Questions
Implement a CI/CD pipeline with Cloud Build that deploys to GKE with canary releases.
The Scenario
Your team deploys manually to GKE:
- Deployments take 2 hours of engineer time
- No consistent testing before deployment
- Rollbacks are painful and slow
- A bad deployment last month caused 4 hours of downtime
You need an automated pipeline with safety guardrails.
The Challenge
Design and implement a CI/CD pipeline using Cloud Build that builds, tests, and deploys to GKE with canary releases. Include automated rollback on failure.
A junior engineer might deploy directly to production without staging, skip tests to speed up deployment, use kubectl apply without health checks, or implement canary manually with percentage-based replica counts. These approaches risk production outages, miss bugs, and make rollbacks difficult.

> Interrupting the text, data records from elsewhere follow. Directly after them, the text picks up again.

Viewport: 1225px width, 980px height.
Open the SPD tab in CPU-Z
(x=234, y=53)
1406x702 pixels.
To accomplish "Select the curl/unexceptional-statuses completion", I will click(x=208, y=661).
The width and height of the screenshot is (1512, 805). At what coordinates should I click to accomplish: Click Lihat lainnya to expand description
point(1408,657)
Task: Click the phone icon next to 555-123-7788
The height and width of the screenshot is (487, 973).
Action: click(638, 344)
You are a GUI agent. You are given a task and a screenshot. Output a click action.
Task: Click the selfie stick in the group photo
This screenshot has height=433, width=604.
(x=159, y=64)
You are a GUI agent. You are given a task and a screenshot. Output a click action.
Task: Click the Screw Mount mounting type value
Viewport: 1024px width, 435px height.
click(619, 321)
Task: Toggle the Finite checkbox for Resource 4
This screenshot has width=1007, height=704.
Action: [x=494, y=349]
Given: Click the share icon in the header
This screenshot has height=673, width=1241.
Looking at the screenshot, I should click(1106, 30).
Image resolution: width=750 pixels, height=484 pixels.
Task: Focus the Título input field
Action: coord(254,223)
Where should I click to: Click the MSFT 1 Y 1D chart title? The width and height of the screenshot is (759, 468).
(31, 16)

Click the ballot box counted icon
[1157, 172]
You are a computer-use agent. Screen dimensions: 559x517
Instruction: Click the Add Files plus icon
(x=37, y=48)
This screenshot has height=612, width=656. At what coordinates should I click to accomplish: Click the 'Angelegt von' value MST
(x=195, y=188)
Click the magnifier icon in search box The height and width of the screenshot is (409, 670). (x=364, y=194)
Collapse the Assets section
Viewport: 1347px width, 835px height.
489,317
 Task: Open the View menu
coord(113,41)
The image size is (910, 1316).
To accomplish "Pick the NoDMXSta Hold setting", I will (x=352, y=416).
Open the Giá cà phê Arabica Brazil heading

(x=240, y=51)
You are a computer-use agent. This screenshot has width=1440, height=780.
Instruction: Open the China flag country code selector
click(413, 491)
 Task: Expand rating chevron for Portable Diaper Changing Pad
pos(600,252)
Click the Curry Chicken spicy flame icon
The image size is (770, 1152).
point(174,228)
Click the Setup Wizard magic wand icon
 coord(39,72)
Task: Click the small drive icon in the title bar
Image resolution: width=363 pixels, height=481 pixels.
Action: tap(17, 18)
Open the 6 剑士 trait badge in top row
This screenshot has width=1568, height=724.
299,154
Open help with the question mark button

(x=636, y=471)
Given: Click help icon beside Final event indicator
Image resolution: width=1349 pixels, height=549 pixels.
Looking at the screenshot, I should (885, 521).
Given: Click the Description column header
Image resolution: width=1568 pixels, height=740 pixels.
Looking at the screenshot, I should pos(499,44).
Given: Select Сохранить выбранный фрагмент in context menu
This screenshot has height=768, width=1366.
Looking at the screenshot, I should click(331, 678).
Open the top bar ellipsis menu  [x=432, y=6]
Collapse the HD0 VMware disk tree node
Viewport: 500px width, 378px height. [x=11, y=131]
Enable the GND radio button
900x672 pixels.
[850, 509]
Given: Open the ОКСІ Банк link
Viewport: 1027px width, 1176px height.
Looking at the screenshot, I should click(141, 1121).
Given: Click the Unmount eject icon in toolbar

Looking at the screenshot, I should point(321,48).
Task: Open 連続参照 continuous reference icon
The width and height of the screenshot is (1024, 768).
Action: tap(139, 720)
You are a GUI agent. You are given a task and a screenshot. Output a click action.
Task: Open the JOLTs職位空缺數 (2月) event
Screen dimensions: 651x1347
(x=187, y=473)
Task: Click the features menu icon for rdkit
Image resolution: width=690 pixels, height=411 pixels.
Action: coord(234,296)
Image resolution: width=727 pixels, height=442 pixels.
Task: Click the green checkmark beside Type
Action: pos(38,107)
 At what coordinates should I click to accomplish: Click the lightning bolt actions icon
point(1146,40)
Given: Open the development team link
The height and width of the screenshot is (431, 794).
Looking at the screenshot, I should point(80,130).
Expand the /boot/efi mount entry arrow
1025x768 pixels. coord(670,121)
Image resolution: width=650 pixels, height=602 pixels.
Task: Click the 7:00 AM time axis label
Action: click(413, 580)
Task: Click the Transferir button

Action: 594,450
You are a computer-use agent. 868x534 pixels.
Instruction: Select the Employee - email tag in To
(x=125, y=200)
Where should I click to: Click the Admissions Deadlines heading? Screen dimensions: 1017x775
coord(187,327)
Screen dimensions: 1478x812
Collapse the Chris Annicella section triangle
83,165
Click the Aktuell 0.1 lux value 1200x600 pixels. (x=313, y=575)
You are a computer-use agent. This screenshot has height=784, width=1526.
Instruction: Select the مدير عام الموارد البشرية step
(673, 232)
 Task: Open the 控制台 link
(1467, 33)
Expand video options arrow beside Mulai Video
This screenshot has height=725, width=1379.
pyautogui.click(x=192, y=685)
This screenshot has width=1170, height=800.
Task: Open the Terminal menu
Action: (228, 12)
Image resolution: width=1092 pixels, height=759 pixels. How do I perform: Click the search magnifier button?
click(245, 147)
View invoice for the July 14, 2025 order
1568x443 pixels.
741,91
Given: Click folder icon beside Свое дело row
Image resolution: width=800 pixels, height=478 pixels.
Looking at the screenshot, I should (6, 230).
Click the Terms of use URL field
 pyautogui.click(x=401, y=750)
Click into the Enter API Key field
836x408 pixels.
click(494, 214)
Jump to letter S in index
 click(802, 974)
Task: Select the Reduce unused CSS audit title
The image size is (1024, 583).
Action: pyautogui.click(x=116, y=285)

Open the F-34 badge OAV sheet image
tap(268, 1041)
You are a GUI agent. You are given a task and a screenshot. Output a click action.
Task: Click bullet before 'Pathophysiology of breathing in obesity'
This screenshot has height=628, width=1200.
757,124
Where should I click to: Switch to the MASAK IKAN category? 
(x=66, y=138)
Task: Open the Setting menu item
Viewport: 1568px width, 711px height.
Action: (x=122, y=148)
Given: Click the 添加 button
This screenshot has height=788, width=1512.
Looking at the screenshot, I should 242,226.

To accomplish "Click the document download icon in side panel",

A senior engineer implements a multi-stage pipeline: build and test, push to Artifact Registry, deploy to staging, run integration tests, canary deployment to production with automated metrics validation, then gradual rollout or automatic rollback.
Pipeline Architecture
┌─────────────────────────────────────────────────────────────────┐
│ Cloud Build Pipeline │
├─────────────────────────────────────────────────────────────────┤
│ PR Trigger Push to Main │
│ │ │ │
│ ▼ ▼ │
│ ┌────────┐ ┌────────┐ │
│ │ Lint │ │ Build │ │
│ │ Test │ │ Test │ │
│ └────────┘ └───┬────┘ │
│ │ │
│ ▼ │
│ ┌─────────────┐ │
│ │Push to │ │
│ │Artifact │ │
│ │Registry │ │
│ └──────┬──────┘ │
│ │ │
│ ┌────────────────┴────────────────┐ │
│ │ │ │
│ ▼ ▼ │
│ ┌───────────┐ ┌─────────────┐ │
│ │ Deploy │ │ Deploy │ │
│ │ Staging │ │ Canary │ │
│ └─────┬─────┘ │ (10%) │ │
│ │ └──────┬──────┘ │
│ ▼ │ │
│ ┌───────────┐ │ │
│ │Integration│ ┌─────────────┤ │
│ │ Tests │ │ │ │
│ └───────────┘ ▼ ▼ │
│ ┌─────────────┐ ┌──────────┐ │
│ │ Metrics │ │ Rollback │ │
│ │ Validation │ │ (if bad) │ │
│ └──────┬──────┘ └──────────┘ │
│ │ │
│ ▼ │
│ ┌─────────────┐ │
│ │ Full │ │
│ │ Rollout │ │
│ └─────────────┘ │
└─────────────────────────────────────────────────────────────────┘Step 1: Cloud Build Configuration
# cloudbuild.yaml
steps:
# Step 1: Run linting and unit tests
- id: 'test'
name: 'node:18'
entrypoint: 'bash'
args:
- '-c'
- |
npm ci
npm run lint
npm run test:unit
# Step 2: Build Docker image
- id: 'build'
name: 'gcr.io/cloud-builders/docker'
args:
- 'build'
- '-t'
- '${_REGION}-docker.pkg.dev/${PROJECT_ID}/${_REPO}/${_SERVICE}:${SHORT_SHA}'
- '-t'
- '${_REGION}-docker.pkg.dev/${PROJECT_ID}/${_REPO}/${_SERVICE}:latest'
- '--cache-from'
- '${_REGION}-docker.pkg.dev/${PROJECT_ID}/${_REPO}/${_SERVICE}:latest'
- '.'
# Step 3: Run security scan
- id: 'scan'
name: 'gcr.io/cloud-builders/gcloud'
entrypoint: 'bash'
args:
- '-c'
- |
gcloud artifacts docker images scan \
${_REGION}-docker.pkg.dev/${PROJECT_ID}/${_REPO}/${_SERVICE}:${SHORT_SHA} \
--format='json' > /workspace/scan-results.json
# Fail if critical vulnerabilities found
CRITICAL=$(cat /workspace/scan-results.json | jq '.vulnerabilities[] | select(.severity=="CRITICAL")' | wc -l)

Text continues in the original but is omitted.